Ce qui se joue en Polynésie pour les européennes 2019


PAPEETE, 12 mai 2019 - Le scrutin des élections européennes aura lieu le samedi 25 mai en Polynésie française. Cette élection est traditionnellement peu suivie au fenua et sujette à instrumentalisation par les partis locaux à des fins personnelles.
 
C’est officiel depuis vendredi : 34 listes se présentent aux élections européennes 2019. Ce scrutin quinquennal aura lieu le samedi 25 mai dans six collectivités françaises d’outre-mer dont la Polynésie française, et le dimanche 26 mai dans l’Hexagone.

Cette élection doit permettre de désigner les 79 représentants de la France au Parlement européen jusqu’en 2024. On sait aujourd’hui, compte tenu de la participation du Royaume-Uni à cette élection, que cet effectif sera provisoirement ramené à 74 eurodéputés français.
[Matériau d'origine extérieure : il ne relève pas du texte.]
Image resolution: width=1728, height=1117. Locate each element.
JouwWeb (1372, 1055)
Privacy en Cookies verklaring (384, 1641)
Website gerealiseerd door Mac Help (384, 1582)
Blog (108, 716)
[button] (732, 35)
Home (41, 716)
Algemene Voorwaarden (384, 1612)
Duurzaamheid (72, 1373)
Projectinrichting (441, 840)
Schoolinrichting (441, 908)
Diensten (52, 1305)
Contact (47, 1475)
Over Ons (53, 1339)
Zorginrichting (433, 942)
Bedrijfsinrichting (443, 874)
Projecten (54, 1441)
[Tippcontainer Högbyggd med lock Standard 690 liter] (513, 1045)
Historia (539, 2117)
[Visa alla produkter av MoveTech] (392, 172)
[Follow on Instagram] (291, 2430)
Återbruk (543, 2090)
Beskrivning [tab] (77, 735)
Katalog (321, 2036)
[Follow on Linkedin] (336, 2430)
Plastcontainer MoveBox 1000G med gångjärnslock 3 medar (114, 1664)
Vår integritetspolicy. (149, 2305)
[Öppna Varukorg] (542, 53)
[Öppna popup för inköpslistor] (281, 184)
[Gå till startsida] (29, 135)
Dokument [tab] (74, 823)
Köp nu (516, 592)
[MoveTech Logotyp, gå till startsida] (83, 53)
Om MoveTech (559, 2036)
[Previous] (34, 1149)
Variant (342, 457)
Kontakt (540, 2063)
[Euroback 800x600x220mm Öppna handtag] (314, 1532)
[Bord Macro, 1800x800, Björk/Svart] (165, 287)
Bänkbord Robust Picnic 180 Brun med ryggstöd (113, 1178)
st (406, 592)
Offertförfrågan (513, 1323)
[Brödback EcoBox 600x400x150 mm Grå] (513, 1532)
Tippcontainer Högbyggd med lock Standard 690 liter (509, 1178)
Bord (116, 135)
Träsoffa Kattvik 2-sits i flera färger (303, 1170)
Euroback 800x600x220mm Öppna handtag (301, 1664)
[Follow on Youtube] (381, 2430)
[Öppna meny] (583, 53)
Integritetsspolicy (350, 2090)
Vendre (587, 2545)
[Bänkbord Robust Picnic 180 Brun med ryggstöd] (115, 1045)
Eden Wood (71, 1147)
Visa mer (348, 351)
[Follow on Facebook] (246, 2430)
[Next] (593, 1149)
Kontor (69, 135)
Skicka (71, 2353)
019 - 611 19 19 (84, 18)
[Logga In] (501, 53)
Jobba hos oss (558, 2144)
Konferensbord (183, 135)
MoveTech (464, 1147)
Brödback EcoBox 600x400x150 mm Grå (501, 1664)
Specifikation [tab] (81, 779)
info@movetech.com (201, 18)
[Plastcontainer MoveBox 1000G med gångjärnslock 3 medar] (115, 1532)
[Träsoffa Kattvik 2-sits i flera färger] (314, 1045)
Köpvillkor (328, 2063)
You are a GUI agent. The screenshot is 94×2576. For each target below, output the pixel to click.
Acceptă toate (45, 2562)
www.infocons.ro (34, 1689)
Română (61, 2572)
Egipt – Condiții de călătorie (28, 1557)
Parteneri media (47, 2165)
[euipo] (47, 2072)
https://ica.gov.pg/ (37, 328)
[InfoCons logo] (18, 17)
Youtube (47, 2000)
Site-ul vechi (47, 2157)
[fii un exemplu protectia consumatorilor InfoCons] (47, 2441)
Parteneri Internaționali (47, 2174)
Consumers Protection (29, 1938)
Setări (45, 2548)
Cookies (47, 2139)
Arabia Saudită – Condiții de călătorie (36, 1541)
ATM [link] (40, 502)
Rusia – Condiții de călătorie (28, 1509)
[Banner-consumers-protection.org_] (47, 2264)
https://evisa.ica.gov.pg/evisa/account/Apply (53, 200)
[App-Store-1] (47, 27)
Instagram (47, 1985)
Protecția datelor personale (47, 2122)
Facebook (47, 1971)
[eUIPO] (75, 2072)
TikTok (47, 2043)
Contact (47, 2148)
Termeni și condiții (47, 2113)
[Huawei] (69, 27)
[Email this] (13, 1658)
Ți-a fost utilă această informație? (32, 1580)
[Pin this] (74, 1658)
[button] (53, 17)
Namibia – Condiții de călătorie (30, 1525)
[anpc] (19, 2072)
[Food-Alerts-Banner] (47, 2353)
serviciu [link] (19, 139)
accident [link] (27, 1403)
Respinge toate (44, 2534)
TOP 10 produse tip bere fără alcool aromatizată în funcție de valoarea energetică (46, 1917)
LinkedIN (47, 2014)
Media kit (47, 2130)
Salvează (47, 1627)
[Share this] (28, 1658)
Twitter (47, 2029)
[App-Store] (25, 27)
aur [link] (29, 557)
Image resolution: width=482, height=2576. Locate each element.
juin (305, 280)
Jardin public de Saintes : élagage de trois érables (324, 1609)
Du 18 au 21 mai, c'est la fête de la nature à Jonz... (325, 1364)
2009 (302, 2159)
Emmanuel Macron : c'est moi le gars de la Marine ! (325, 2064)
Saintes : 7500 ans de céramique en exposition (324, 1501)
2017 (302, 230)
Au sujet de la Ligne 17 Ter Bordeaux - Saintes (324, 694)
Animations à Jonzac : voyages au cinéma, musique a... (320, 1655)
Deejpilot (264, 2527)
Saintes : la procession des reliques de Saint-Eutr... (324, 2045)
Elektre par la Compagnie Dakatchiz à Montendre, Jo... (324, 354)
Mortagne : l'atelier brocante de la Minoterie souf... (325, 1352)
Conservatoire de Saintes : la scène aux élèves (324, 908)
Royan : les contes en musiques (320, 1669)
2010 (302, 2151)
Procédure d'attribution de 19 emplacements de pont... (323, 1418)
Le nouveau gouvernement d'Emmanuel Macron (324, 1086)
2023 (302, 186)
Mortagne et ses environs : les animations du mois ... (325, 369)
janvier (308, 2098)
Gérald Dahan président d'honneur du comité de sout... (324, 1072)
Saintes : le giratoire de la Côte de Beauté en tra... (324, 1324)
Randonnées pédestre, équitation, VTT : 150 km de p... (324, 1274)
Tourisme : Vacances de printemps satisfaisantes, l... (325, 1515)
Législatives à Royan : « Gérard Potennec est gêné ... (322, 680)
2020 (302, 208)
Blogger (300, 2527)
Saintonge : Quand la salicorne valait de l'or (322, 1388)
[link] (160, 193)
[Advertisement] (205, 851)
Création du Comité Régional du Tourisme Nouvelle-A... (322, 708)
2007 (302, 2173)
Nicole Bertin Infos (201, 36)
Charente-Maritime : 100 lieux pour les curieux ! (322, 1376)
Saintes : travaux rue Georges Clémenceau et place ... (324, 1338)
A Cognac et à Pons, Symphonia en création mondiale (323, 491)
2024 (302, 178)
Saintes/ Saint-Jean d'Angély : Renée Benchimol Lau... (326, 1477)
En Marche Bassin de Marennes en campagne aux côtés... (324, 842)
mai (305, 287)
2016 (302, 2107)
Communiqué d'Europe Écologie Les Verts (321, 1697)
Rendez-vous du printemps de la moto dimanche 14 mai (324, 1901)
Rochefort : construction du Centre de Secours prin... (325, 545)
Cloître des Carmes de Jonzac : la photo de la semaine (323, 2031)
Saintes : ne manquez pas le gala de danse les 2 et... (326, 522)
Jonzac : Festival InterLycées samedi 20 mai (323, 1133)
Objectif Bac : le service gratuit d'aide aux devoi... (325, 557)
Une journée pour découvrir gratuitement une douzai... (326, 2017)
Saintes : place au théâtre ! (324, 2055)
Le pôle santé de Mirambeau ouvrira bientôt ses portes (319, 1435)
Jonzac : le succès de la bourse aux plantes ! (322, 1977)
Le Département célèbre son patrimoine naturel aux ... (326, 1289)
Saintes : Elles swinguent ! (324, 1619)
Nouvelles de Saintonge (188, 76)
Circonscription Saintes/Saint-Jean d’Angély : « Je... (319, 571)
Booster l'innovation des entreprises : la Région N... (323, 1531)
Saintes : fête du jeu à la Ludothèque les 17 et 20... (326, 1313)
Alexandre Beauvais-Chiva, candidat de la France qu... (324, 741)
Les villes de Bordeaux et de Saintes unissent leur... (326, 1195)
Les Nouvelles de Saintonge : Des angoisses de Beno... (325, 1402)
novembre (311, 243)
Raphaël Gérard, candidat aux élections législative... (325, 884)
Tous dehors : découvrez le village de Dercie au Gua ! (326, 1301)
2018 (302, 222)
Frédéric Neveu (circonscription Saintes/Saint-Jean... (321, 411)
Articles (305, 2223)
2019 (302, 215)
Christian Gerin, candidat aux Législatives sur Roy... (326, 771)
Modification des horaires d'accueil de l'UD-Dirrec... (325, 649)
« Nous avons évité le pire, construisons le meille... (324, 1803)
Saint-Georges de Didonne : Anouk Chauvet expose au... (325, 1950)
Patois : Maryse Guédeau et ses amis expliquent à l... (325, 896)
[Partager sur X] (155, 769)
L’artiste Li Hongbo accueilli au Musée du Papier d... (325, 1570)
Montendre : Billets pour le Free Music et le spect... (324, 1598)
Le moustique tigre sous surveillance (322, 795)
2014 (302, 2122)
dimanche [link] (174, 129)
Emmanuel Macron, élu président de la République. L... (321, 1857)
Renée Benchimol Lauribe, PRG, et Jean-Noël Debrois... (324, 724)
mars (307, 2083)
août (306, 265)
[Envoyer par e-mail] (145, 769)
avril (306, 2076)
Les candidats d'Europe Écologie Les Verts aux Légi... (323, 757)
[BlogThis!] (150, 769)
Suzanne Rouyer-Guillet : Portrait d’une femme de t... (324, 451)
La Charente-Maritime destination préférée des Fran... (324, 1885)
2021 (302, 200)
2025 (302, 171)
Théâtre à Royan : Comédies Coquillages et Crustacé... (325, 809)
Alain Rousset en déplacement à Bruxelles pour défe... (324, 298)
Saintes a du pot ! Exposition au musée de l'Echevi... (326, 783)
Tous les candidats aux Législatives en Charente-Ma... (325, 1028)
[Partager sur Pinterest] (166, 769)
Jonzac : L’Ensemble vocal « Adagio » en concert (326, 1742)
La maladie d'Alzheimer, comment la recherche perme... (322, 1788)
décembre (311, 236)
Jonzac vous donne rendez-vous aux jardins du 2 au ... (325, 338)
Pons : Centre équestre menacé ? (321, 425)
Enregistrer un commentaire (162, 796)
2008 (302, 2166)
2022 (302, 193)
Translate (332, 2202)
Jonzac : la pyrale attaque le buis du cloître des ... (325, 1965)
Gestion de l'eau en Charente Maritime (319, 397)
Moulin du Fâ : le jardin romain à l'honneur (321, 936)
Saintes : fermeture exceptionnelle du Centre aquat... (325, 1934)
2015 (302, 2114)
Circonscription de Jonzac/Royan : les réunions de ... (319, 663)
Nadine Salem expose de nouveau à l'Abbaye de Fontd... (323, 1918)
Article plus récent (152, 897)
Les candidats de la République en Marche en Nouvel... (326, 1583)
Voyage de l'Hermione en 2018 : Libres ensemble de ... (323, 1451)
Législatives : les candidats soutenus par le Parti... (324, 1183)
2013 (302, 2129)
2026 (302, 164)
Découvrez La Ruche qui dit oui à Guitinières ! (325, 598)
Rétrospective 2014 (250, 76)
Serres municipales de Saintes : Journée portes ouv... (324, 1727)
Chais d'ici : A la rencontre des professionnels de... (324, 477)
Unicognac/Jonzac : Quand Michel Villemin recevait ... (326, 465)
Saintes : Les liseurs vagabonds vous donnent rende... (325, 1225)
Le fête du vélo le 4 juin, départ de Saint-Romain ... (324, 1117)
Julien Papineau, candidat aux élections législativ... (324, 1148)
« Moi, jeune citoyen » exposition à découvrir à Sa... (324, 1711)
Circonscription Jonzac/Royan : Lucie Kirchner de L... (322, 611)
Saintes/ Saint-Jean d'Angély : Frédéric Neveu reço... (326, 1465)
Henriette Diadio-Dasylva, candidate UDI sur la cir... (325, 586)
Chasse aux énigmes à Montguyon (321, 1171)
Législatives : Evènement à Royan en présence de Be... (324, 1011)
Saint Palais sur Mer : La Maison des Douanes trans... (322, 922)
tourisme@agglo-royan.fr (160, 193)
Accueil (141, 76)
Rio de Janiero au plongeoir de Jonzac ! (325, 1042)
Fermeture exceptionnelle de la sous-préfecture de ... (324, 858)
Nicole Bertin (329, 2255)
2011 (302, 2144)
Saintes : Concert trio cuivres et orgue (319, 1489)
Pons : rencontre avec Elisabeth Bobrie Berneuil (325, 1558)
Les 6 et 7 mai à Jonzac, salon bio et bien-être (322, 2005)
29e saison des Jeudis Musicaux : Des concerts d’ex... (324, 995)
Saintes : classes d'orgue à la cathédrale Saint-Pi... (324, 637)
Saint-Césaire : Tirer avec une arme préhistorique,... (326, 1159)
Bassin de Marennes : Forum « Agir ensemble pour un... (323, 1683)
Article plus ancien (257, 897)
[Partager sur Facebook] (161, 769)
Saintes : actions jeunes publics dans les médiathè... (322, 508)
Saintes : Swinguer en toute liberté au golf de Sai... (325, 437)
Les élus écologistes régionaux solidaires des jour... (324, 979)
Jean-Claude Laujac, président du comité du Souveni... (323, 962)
Les 5 candidats élus de la 75e à la 79e place entreront en fonction à la date effective Brexit, fixée pour l’instant au 31 octobre 2019.

Les élections européennes se dérouleront sur le mode du suffrage universel direct à un tour. En France, la loi du 25 juin 2018 relative à l’élection des représentants au Parlement européen rétablit une circonscription électorale unique sur l’ensemble du territoire. Ce texte met fin au découpage en huit circonscriptions interrégionales (dont une en outre-mer) pratiqué depuis 2003.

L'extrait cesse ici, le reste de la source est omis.